**Data to process**
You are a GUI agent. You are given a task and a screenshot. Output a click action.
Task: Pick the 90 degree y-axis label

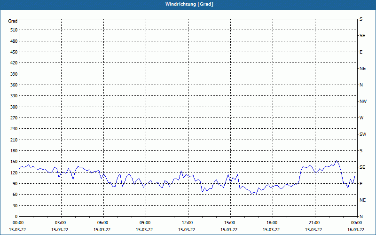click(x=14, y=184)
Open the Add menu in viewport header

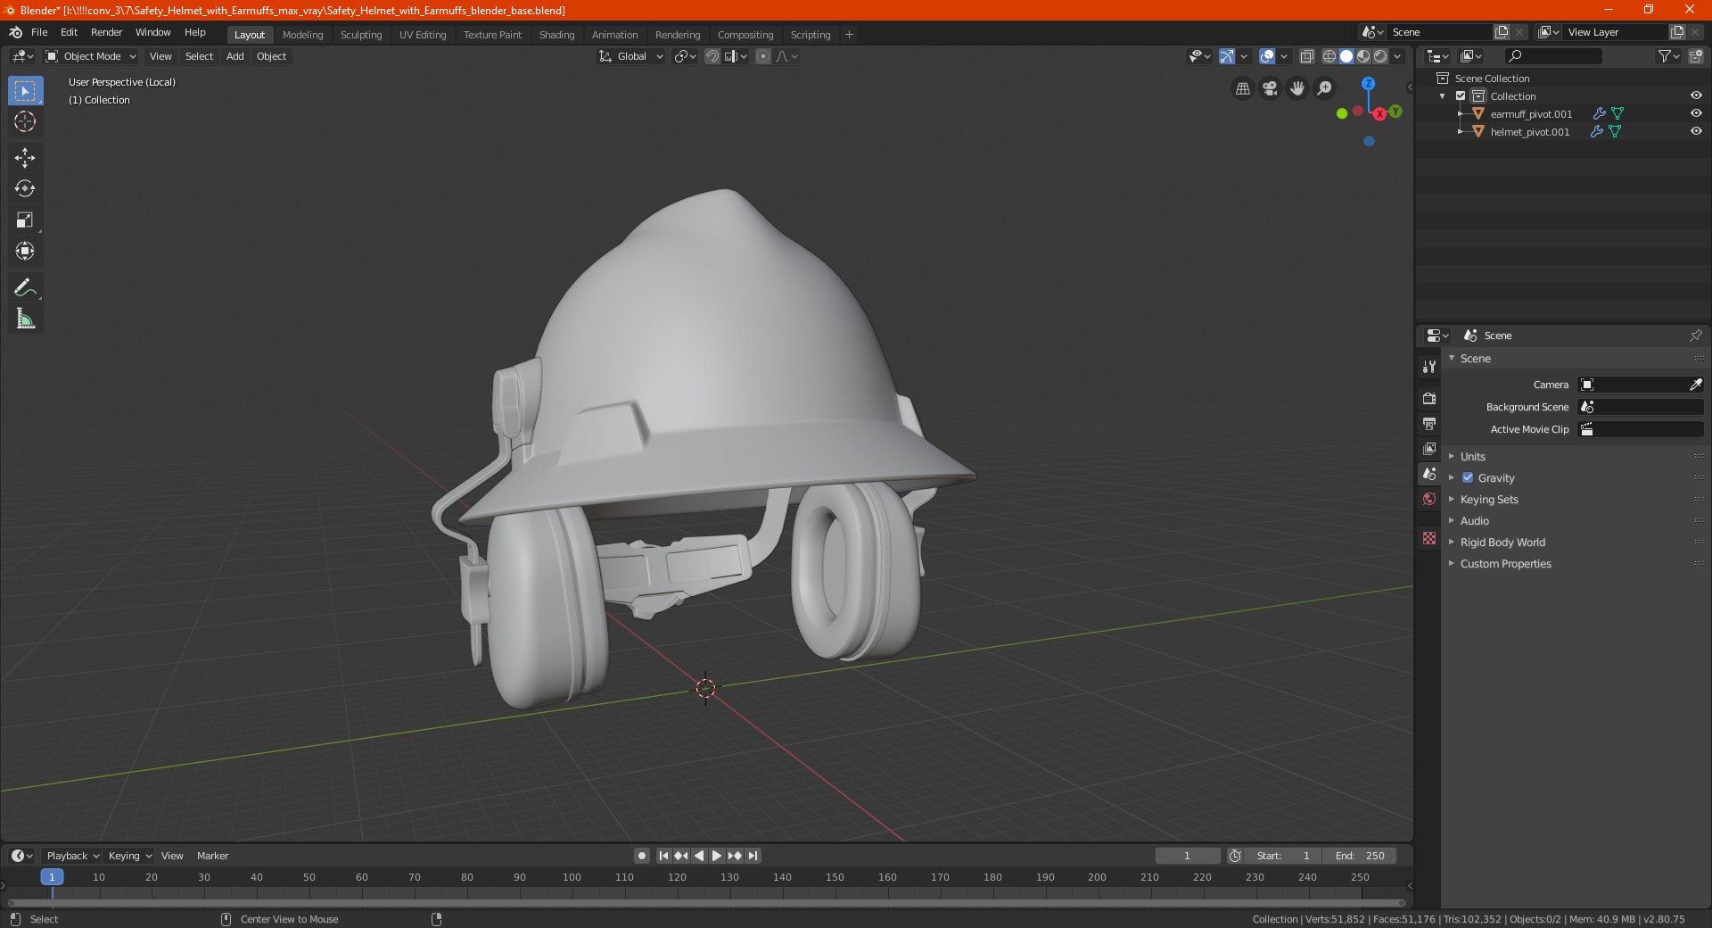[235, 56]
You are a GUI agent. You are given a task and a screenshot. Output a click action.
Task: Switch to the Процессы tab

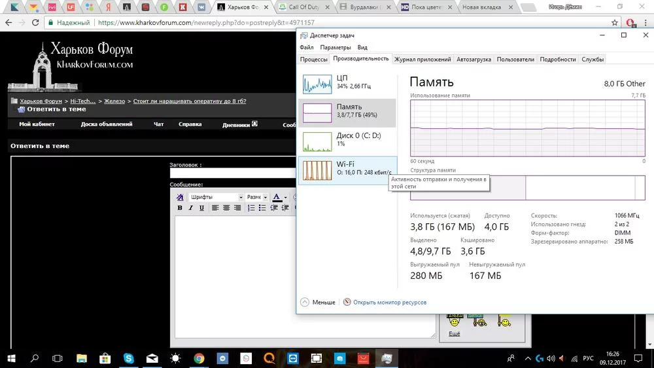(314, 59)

...

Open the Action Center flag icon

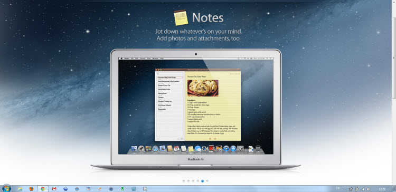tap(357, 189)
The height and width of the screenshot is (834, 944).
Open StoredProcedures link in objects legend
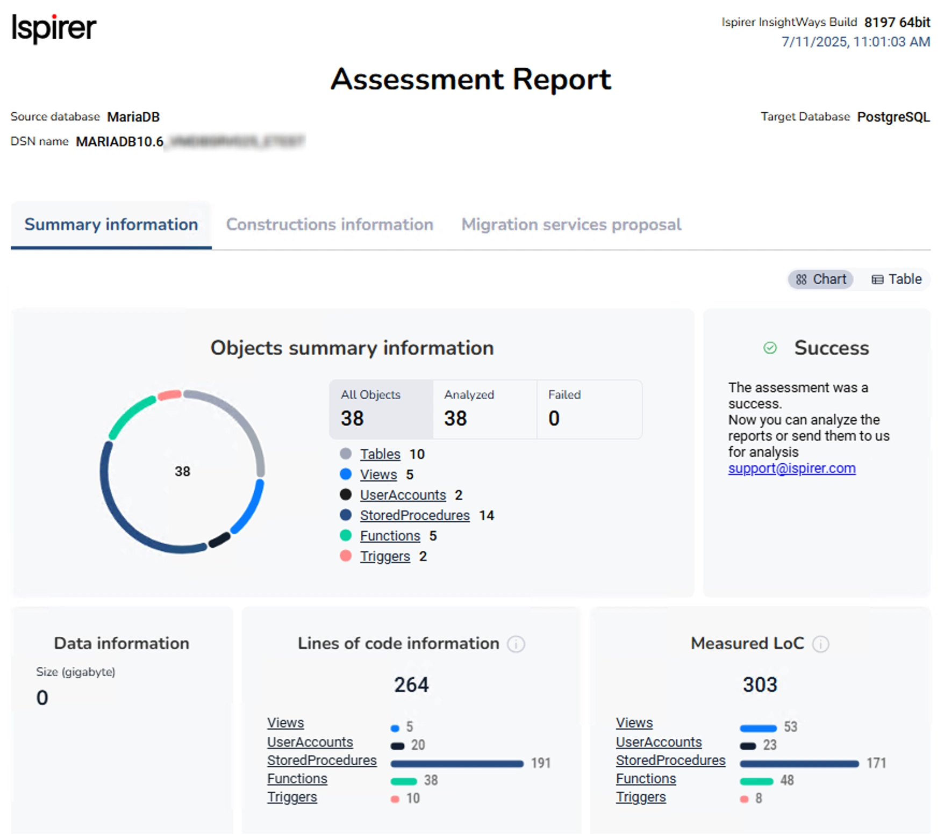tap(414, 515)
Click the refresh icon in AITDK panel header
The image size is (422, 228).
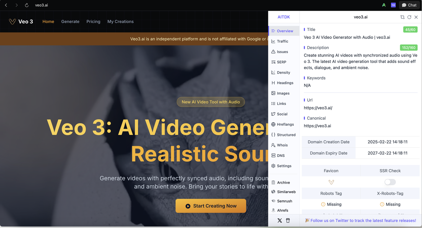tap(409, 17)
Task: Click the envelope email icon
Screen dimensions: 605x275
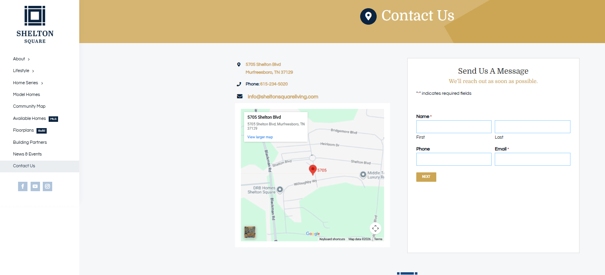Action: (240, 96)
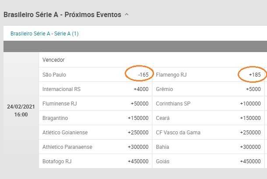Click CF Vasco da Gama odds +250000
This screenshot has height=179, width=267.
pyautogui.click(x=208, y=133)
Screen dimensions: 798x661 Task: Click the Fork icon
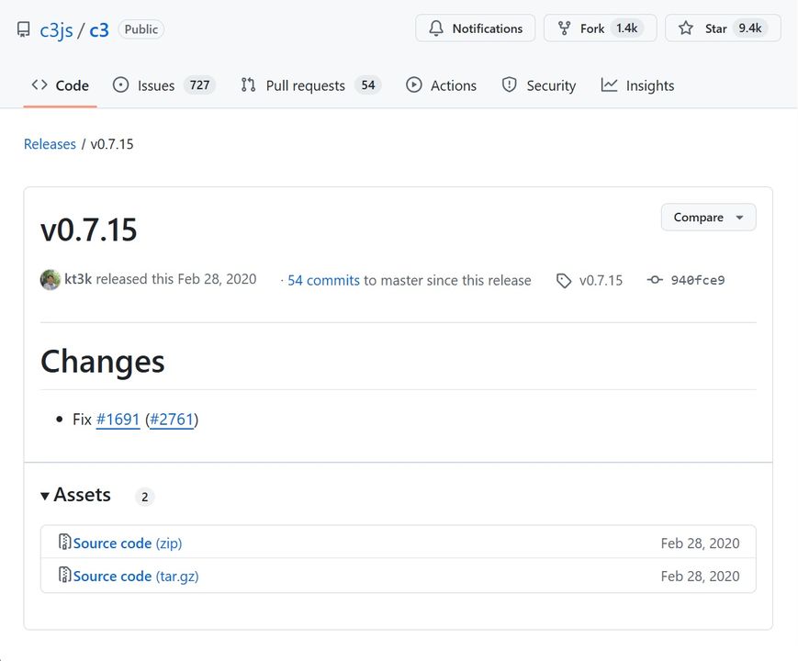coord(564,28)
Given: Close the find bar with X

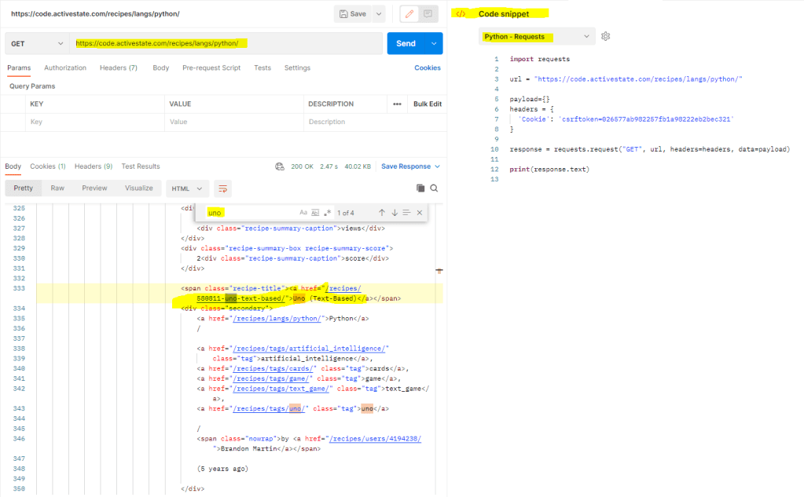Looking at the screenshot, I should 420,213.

* * *

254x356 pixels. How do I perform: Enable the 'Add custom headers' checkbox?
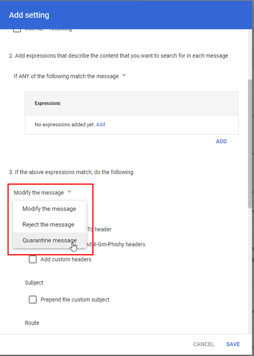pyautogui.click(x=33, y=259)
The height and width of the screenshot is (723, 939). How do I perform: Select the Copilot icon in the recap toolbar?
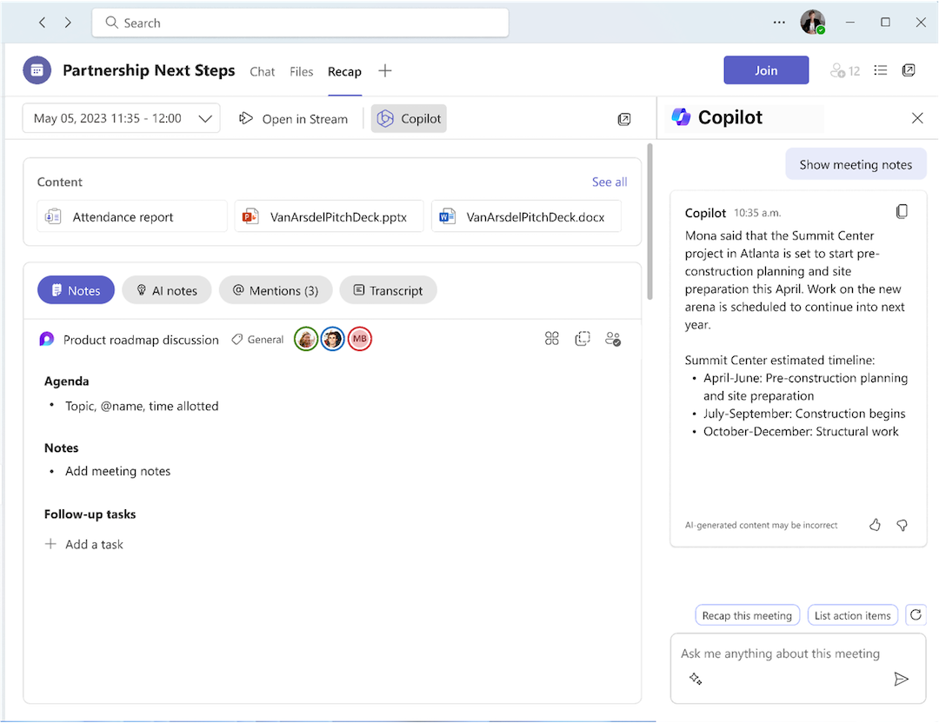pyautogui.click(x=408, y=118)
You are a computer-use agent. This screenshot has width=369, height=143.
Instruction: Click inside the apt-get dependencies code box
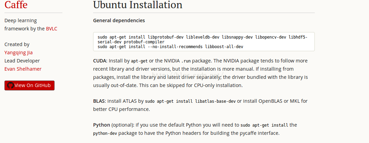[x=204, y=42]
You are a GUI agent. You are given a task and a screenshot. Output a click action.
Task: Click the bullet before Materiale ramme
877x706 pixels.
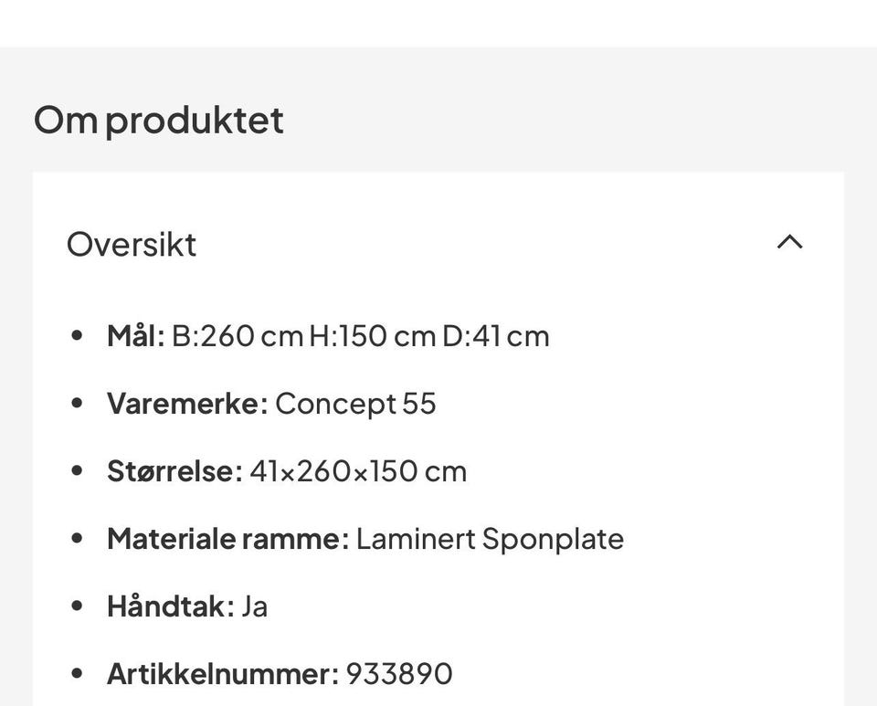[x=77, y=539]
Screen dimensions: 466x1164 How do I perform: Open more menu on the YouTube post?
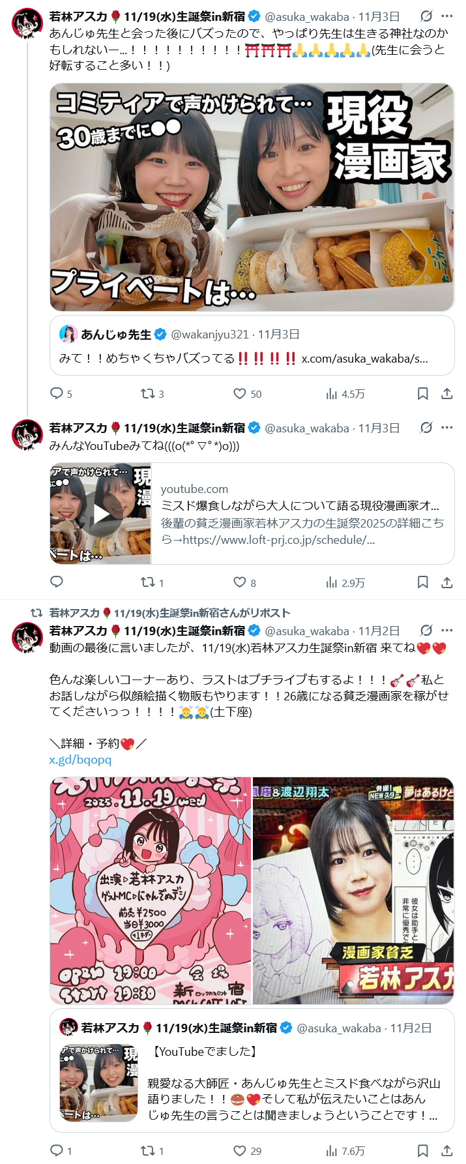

**Work request**
Copy back exactly the lines above from the one containing "Task: Click the bullet before Materiale ramme" through the one containing "Screen dimensions: 466x1164", and leave every picture behind.

**Response to this task**
Task: Click the bullet before Materiale ramme
877x706 pixels.
[x=77, y=539]
Screen dimensions: 466x1164 How do I perform: Open more menu on the YouTube post?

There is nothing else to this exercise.